EXERCISE AIM: Reproduce word for word the lines between those holding "Open the Timesheet section" and "Given: Click the plot", inclusive, and nothing else from the data below.

Records from a data source:
Content starts
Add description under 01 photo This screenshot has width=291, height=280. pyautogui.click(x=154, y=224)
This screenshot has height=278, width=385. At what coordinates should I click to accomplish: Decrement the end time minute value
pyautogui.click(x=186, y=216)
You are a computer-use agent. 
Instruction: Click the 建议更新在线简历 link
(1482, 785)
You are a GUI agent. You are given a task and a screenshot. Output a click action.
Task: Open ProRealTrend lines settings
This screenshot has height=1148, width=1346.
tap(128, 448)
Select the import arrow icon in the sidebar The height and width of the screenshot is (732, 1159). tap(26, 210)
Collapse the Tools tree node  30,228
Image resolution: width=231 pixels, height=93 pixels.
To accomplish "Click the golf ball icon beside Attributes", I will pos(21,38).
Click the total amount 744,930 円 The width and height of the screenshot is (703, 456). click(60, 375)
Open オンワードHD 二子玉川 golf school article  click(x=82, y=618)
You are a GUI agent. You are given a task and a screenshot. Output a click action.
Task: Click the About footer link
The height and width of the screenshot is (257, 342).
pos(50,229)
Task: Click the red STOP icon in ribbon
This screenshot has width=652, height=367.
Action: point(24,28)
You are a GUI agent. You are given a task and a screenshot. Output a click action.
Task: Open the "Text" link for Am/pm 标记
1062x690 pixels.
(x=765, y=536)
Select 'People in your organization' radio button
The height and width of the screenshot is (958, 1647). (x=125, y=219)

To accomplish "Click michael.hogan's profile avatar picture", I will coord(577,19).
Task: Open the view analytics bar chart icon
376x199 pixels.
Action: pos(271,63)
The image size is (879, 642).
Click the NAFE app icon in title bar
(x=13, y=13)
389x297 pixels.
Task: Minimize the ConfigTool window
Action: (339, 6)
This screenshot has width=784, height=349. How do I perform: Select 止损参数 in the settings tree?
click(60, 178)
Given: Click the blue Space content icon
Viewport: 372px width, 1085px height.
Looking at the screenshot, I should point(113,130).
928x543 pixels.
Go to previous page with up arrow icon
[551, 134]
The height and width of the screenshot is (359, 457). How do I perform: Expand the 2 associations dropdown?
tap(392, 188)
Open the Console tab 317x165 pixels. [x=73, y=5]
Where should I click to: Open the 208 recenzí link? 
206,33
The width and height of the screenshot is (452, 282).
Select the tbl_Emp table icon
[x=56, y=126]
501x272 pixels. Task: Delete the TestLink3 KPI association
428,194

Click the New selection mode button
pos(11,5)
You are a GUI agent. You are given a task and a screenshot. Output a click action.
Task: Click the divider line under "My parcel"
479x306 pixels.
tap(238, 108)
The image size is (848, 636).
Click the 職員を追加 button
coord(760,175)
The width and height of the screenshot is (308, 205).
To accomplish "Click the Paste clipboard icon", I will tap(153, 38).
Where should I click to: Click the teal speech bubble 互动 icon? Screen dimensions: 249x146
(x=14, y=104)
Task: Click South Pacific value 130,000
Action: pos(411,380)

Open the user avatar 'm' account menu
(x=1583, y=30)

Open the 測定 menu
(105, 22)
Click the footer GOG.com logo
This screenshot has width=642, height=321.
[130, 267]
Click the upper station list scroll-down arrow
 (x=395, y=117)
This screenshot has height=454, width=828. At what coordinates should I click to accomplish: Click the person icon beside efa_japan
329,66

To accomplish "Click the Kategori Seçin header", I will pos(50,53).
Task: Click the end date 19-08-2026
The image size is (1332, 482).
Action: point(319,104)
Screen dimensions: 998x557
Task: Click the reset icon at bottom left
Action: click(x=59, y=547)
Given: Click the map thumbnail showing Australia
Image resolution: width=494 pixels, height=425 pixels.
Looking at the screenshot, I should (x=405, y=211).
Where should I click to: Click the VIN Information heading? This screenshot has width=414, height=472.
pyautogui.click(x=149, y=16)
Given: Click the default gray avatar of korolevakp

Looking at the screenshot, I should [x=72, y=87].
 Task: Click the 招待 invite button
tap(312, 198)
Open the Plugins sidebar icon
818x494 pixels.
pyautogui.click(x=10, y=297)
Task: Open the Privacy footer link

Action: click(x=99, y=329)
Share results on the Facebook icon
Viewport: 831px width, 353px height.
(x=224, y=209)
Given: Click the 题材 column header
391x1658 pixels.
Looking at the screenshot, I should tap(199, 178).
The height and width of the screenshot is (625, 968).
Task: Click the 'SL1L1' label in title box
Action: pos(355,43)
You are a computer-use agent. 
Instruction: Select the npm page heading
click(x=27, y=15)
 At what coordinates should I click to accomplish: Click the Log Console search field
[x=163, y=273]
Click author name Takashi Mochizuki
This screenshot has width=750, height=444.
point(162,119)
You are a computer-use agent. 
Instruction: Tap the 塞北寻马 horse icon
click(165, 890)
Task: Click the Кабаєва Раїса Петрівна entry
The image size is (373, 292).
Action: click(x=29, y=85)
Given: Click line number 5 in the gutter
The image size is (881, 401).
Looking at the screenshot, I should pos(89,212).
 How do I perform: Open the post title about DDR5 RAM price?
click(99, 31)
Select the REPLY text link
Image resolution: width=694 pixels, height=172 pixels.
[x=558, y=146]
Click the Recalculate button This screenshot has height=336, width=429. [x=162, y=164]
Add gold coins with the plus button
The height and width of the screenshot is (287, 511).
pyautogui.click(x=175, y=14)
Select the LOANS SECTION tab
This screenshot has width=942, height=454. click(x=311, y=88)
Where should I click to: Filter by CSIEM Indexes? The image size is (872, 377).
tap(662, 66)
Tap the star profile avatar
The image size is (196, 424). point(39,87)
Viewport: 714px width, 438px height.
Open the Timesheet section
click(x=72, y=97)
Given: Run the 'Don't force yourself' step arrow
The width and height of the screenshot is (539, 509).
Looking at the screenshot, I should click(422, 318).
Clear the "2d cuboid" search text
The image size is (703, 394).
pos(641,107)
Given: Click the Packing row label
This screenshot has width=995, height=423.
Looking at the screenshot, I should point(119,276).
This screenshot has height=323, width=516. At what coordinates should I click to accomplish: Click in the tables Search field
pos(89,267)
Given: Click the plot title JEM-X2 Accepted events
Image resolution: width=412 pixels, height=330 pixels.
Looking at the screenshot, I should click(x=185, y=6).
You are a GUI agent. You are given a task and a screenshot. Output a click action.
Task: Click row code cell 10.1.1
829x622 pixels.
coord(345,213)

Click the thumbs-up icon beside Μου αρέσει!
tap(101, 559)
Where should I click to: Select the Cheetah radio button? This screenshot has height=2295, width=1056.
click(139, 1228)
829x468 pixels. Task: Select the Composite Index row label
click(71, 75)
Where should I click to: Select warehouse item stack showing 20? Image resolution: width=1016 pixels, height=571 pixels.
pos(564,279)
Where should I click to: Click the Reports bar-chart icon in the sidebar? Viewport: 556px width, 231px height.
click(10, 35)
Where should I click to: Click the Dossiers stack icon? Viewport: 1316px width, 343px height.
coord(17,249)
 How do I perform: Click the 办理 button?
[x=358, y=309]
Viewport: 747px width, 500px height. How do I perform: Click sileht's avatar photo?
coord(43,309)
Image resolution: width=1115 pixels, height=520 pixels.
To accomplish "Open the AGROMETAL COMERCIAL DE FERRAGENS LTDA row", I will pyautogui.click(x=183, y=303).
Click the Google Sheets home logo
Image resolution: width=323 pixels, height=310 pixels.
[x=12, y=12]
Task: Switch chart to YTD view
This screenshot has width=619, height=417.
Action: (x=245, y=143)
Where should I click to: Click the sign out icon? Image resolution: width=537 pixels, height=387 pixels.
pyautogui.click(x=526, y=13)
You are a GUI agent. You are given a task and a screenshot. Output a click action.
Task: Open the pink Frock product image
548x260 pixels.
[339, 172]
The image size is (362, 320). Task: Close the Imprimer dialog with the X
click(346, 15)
Content ends
ANSWER SPACE:
Open the Timesheet section
click(x=72, y=97)
Given: Run the 'Don't force yourself' step arrow
The width and height of the screenshot is (539, 509).
Looking at the screenshot, I should click(422, 318).
Clear the "2d cuboid" search text
The image size is (703, 394).
pos(641,107)
Given: Click the Packing row label
This screenshot has width=995, height=423.
Looking at the screenshot, I should point(119,276).
This screenshot has height=323, width=516. At what coordinates should I click to accomplish: Click in the tables Search field
pos(89,267)
Given: Click the plot title JEM-X2 Accepted events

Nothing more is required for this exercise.